Há duas semanas regressou aos “Proms”, e persiste a ideia de
que Grosvenor procura exprimir algo acerca da sua personalidade através do
repertório que elege interpretar. Passeou pela evanescente “Paisagens”, de
Mompou, e estreou a sonâmbula “Day Break Shadows Flee”, de Judith Weir, peça
afetada por intuições hipnológicas. E, escutando este “Dances”, em que reproduz
o programa apresentado no Festival de Sintra de 2013, cedo se conclui que
também por Bach se move noctambulamente. A mecânica na Ouvertüre da “Partita Nº 4” é volátil e a Allemande é quase refratária.
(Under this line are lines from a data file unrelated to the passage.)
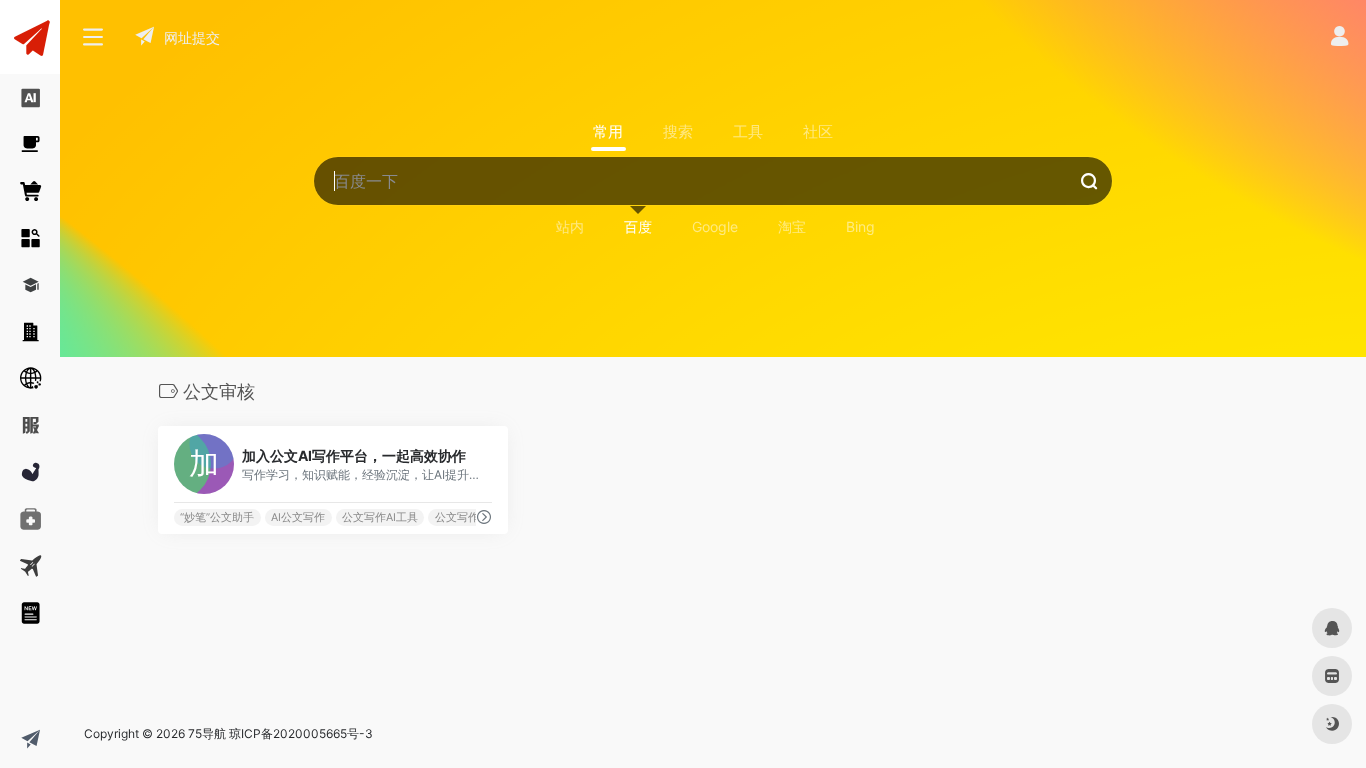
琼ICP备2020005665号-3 (301, 733)
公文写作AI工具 (380, 517)
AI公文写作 (298, 517)
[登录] (1339, 38)
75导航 (207, 733)
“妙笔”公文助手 (217, 517)
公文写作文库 (468, 517)
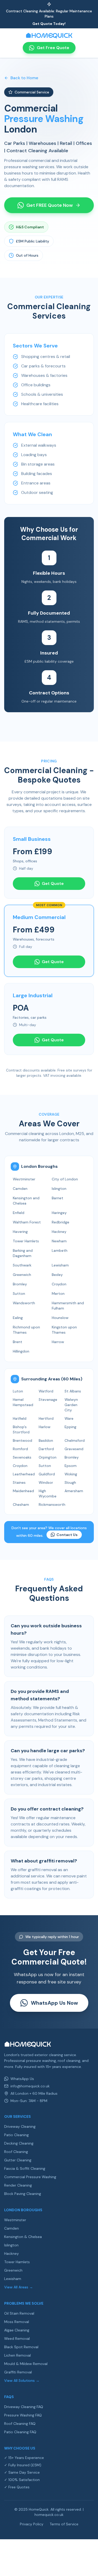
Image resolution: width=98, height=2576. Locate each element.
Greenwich (22, 1274)
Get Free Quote (53, 47)
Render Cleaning (18, 2185)
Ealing (18, 1317)
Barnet (57, 1198)
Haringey (59, 1212)
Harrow (58, 1341)
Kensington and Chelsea (26, 1201)
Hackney (59, 1231)
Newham (59, 1241)
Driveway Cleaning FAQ (23, 2406)
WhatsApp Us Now (54, 2002)
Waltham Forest (27, 1222)
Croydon (59, 1284)
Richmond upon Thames (26, 1330)
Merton (58, 1293)
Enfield (18, 1212)
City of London (65, 1179)
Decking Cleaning (18, 2143)
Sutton (19, 1293)
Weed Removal (17, 2338)
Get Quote (53, 883)
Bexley (57, 1274)
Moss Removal (16, 2321)
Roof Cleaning (16, 2151)
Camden (20, 1188)
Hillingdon (21, 1351)
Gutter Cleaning (17, 2160)
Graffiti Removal (18, 2372)
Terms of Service (64, 2524)
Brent (17, 1341)
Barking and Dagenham (23, 1253)
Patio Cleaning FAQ (20, 2432)
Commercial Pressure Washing (30, 2176)
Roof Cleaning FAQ (20, 2423)
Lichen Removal (17, 2355)
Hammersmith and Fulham (68, 1306)
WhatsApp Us (22, 2078)
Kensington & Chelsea (23, 2236)
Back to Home (24, 78)
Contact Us (67, 1534)
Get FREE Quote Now (49, 205)
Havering (20, 1231)
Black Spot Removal (21, 2347)
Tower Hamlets (26, 1241)
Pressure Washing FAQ (23, 2415)
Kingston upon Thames (64, 1330)
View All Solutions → (21, 2380)
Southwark (22, 1265)
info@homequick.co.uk (30, 2086)
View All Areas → (18, 2287)
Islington (59, 1188)
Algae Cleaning (16, 2330)
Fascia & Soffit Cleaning (24, 2168)
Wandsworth (24, 1303)
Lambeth (59, 1250)
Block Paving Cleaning (22, 2193)
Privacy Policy (31, 2524)
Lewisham (60, 1265)
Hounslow (60, 1317)
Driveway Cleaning (20, 2126)
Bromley (20, 1284)
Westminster (24, 1179)
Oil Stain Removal (19, 2313)
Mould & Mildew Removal (26, 2363)
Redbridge (60, 1222)
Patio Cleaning (16, 2134)
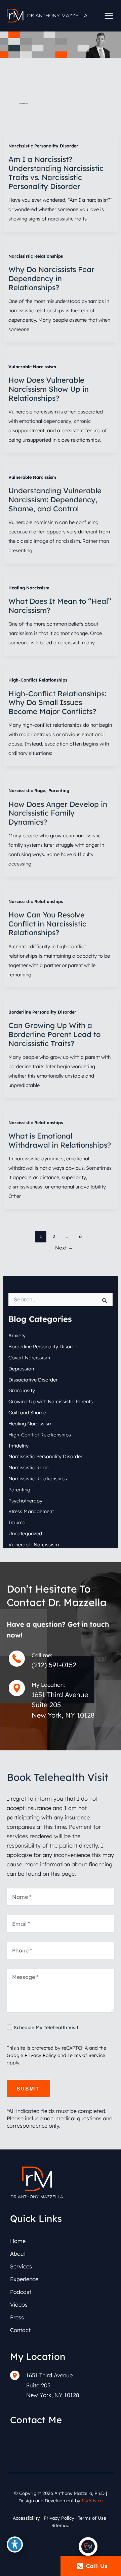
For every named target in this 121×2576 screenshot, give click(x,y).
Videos (19, 2304)
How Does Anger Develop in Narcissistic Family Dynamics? (57, 813)
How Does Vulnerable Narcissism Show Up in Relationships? (48, 388)
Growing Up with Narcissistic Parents (50, 1401)
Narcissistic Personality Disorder (43, 145)
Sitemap (60, 2525)
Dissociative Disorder (32, 1379)
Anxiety (17, 1335)
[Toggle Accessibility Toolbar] (15, 2544)
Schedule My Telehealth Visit (46, 2027)
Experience (24, 2279)
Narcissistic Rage (26, 790)
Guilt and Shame (27, 1412)
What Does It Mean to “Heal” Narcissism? (59, 605)
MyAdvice (92, 2500)
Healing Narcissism (28, 587)
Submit (28, 2088)
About (18, 2253)
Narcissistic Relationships (35, 256)
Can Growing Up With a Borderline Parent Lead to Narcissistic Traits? (54, 1034)
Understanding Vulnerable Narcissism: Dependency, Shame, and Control (55, 499)
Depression (21, 1368)
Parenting (58, 790)
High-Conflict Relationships (37, 680)
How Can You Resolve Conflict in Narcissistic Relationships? (47, 923)
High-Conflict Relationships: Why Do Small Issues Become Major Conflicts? (57, 702)
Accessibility (26, 2518)
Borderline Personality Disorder (42, 1012)
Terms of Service (86, 2055)
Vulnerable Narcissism (32, 366)
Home (18, 2241)
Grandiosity (21, 1390)
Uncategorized (25, 1533)
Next (64, 1247)
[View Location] (18, 2375)
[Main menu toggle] (108, 16)
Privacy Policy (40, 2055)
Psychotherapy (25, 1500)
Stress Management (31, 1511)
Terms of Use (92, 2518)
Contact (20, 2330)
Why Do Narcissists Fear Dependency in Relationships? (51, 278)
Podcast (20, 2292)
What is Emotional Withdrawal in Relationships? (59, 1140)
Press (17, 2317)
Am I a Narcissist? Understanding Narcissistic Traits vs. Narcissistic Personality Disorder (56, 172)
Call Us (97, 2566)
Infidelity (18, 1445)
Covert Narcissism (29, 1357)
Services (21, 2266)
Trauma (17, 1522)
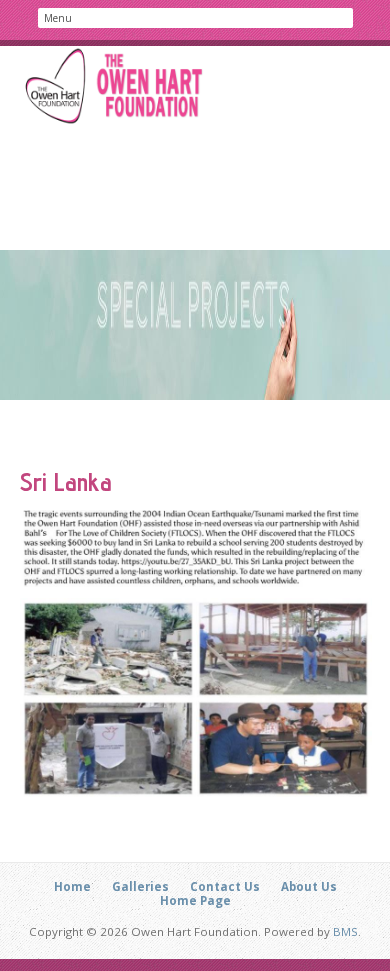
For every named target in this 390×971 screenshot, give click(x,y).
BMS (345, 931)
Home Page (195, 900)
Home (72, 886)
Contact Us (225, 886)
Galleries (140, 886)
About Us (309, 886)
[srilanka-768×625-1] (196, 653)
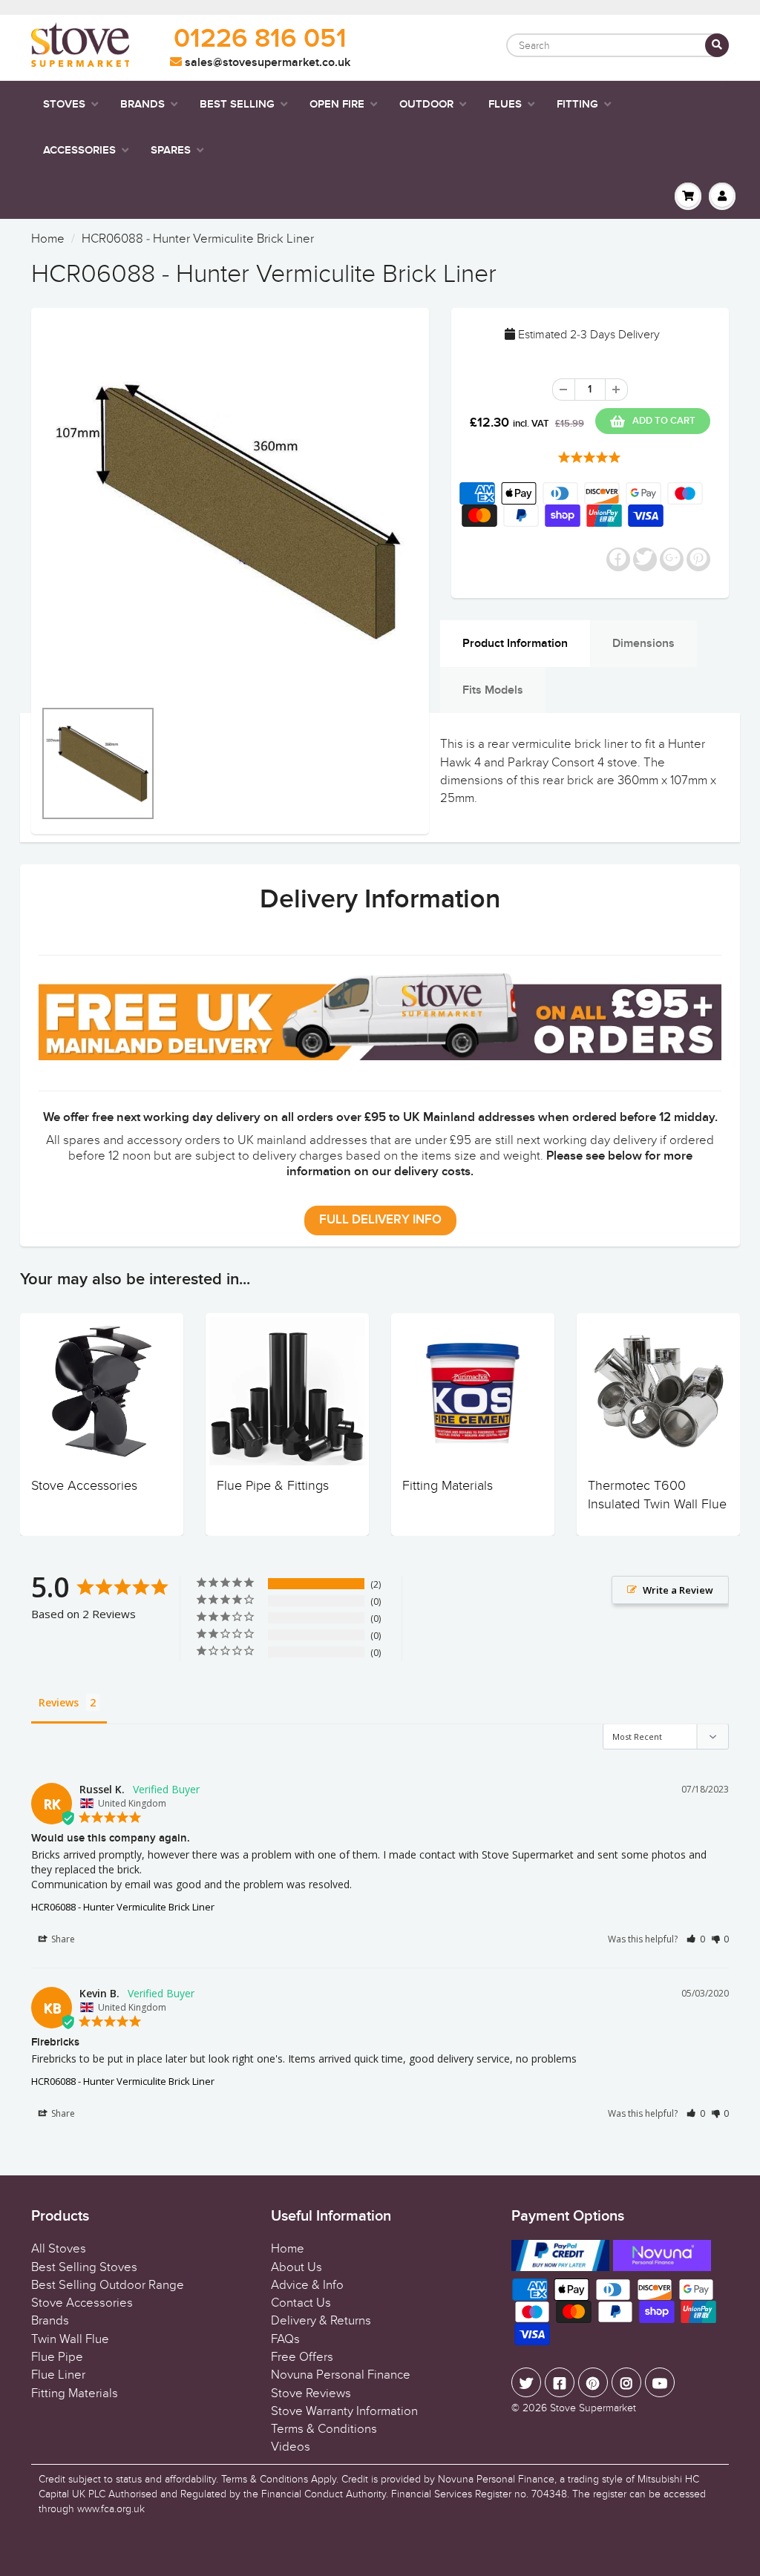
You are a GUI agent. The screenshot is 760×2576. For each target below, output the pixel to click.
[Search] (717, 45)
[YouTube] (660, 2382)
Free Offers (302, 2357)
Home (48, 238)
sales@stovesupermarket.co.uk (266, 62)
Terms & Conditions (324, 2429)
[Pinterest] (593, 2382)
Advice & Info (307, 2285)
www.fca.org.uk (111, 2509)
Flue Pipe (57, 2357)
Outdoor (426, 104)
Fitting (577, 104)
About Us (296, 2267)
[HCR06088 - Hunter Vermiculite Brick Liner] (230, 510)
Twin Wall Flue (70, 2339)
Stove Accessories (84, 1486)
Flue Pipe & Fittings (273, 1486)
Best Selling (237, 104)
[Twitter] (526, 2382)
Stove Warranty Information (344, 2411)
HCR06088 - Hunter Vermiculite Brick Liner (122, 1906)
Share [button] (62, 1939)
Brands (142, 104)
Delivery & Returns (321, 2320)
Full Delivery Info (380, 1220)
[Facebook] (559, 2382)
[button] (695, 1939)
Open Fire (336, 104)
Como na mais monumental arquitetura,
o esplendor da forma no Minuete ou na Jiga praticamente obstrui a utilidade da
função. Mas, como um momento de lucidez mental num amnésico, instantes há em
que o pianista dá mostras de possuir consciência de tudo isto, ficando a visão
de conjunto espantosamente clara. O seu Chopin não deixa nada ao acaso. O
opúsculo 22 – o “Andante spianato et Grande Polonaise brillante” – lembra fogo-de-artifício
em câmara lenta. E na “Polonesa Nº 5” o domínio narrativo é total: a fase de
recapitulação parece dizer respeito a uma obra ouvida há muitos anos atrás. Cordiais
e galantes, estão três das “Dez Mazurcas”, de Scriabin. E, nesta versão, a
“Valsa em Lá bemol maior”, ainda do russo, afigura-se como a semente de
qualquer coisa que viria apenas a florescer na orquestra de Duke Ellington. Uma
escolha insólita: “Valsas Poéticas”, de Granados, de uma altura em que o
espanhol, emigrado, escrevia a partir de teclados sem acentos. Por fim, três encores que revelam pouca maturidade e
tremendas faculdades pirotécnicas. Aos 22 anos, talvez seja pelo melhor.